## Running ATRIUM information extraction pipeline on full text extracted from OASIS PDF reports

In [1]:
%%capture
import warnings
# suppress user warnings during execution
warnings.filterwarnings(action='ignore', category=UserWarning)
warnings.filterwarnings(action='ignore', category=FutureWarning)
# load required dependencies
%pip install --upgrade pip
%pip install spacy
%pip install ipywidgets

%sx python -m spacy download en_core_web_sm

In [None]:
from datetime import datetime as DT # for timestamps
import json, os
from slugify import slugify # for valid filenames from identifiers
from weasyprint import HTML
#from rematch2 import PeriodoRuler, VocabularyRuler, NegationRuler, DocSummary, TextNormalizer
from rematch2 import DocSummary
from rematch2.SpanScorer import SpanScorer
#from tides_dataclasses import Section

from ATRIUM_T4_1_2_IE_pipeline import get_pipeline, get_records_from_csv_file


# using predefined spaCy pipeline (English)
ts_started = DT.now()     
print("setting up nlp pipeline")
nlp = get_pipeline("en")
print(f"finished setting up nlp pipeline in {DT.now() - ts_started}")
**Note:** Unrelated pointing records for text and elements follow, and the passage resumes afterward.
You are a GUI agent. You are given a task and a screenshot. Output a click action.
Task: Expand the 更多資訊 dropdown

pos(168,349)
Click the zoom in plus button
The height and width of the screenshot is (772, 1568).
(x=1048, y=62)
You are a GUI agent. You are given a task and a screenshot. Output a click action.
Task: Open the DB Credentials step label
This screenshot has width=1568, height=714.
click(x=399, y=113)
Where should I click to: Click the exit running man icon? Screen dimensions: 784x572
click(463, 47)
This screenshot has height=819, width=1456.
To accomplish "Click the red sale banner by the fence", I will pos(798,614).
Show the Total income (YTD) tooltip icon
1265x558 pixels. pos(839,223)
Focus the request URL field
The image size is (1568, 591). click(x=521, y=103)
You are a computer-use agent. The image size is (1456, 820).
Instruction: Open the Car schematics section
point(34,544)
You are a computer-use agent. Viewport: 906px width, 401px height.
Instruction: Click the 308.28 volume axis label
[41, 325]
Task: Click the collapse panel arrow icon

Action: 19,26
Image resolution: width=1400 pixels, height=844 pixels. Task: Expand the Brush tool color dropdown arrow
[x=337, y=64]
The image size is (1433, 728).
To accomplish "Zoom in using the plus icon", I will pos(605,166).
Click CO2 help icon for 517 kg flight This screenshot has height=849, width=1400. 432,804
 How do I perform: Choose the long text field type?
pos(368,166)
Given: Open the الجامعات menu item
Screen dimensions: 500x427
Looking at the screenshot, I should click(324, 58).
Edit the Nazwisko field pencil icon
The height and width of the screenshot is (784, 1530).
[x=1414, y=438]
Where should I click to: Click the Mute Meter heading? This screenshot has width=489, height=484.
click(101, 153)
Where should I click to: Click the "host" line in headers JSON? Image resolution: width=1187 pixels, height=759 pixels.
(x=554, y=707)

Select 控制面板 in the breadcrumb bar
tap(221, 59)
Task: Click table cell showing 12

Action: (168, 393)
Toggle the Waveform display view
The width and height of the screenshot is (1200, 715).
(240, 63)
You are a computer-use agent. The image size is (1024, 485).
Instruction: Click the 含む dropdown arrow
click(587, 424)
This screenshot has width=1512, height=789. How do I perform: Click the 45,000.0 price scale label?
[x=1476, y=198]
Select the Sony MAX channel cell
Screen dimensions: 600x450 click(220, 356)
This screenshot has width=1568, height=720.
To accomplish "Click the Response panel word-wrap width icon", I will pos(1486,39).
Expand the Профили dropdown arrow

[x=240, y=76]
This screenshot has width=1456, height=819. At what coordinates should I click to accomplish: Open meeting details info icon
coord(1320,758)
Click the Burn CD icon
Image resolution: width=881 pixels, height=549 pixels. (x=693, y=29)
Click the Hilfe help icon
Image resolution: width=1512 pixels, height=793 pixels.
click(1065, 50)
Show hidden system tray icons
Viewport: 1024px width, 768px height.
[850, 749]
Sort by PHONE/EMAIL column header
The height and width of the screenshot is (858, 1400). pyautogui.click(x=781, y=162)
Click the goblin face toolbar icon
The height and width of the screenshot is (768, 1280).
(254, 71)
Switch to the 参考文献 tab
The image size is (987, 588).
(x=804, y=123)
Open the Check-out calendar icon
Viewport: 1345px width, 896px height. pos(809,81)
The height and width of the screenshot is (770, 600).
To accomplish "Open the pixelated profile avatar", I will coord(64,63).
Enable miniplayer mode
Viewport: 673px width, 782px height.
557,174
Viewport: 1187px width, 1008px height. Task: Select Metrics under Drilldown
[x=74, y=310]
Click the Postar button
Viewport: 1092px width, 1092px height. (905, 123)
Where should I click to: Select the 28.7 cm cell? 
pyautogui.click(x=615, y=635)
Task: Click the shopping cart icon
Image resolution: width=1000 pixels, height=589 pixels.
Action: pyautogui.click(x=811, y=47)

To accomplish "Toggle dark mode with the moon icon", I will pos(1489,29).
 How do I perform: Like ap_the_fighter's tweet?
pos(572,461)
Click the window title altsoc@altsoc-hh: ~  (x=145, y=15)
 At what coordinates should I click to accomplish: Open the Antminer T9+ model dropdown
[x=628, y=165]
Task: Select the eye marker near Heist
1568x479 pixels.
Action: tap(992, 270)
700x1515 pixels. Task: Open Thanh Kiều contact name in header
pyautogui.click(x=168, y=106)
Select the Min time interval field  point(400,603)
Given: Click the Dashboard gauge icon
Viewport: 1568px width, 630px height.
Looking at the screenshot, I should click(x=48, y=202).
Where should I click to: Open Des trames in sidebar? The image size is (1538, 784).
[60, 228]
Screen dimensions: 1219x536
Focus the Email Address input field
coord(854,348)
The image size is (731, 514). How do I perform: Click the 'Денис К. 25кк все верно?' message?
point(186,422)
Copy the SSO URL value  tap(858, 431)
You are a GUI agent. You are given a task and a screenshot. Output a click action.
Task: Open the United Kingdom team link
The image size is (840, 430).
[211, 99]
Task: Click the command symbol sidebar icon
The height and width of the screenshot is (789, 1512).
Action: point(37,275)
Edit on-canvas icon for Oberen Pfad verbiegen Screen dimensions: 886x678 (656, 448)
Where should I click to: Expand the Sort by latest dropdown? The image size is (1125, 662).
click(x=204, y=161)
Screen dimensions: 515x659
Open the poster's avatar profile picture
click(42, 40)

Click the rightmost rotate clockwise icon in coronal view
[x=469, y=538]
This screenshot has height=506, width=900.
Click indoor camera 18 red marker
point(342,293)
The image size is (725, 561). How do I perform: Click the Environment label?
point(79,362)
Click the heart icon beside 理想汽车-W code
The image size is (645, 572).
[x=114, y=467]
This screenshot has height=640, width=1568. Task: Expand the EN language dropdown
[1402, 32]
# input directory containing text files to process
#input_directory = "./data/oasis/journals_july_2024/text extraction - new" # Mugdha's output
input_directory = "./data/oasis/journals_july_2024/text_extraction_20251117" # Mark's script re-extracted text 2025-11-17

# read separate CSV file containing titles and abstracts for (some of) the files we will process
print("extracting metadata records from CSV file")
metadata_file_path = os.path.join(input_directory, "journal_metadata.csv")
metadata_records = get_records_from_csv_file(file_path=metadata_file_path)
print(f"Total metadata records extracted: {len(metadata_records)}")
print(metadata_records[0])  # print first record for inspection

# subset of files to process
file_names_subset = [
	#"text_extraction_120_031_097.pdf.json",
	#"text_extraction_2022_96_013-068_Huxley.pdf.json",
    #"text_extraction_078_233_250.pdf.json",
    #"text_extraction_120_215_235.pdf.json",
    #"text_extraction_2022_96_001_012_Cooper_Garton.pdf.json",
    #"text_extraction_2022_96_079-094_Browning_et_al.pdf.json",
    #"text_extraction_archael522-067-077-whitworth.pdf.json",
    #"text_extraction_archael547-005-040-breeze.pdf.json",
    #"text_extraction_archael547-079-116-ceolwulf.pdf.json",
    #"text_extraction_DAJ_v023_1901_040-047.pdf.json",
    #"text_extraction_DAJ_v086_1966_093-098.pdf.json",
    #"text_extraction_DAJ_v106_1986_005-017.pdf.json",
    #"text_extraction_DAJ_v106_1986_018-100.pdf.json",
    #"text_extraction_NAS_20_1985_113-138_Shaw.pdf.json",
    #"text_extraction_SAC118_Bedwin.pdf.json",
    #"text_extraction_SAC118_Garton.pdf.json",
    "text_extraction_SAC118_Stevens.pdf.json",
    "text_extraction_surreyac103_091-172_haslam.pdf.json",
    #"text_extraction_surreyac103_185-266_saxby.pdf.json",
    #"text_extraction_surreyac103_297-305_english.pdf.json",
]

# timestamp for use in directory names
timestamp = ts_started.strftime('%Y%m%d')   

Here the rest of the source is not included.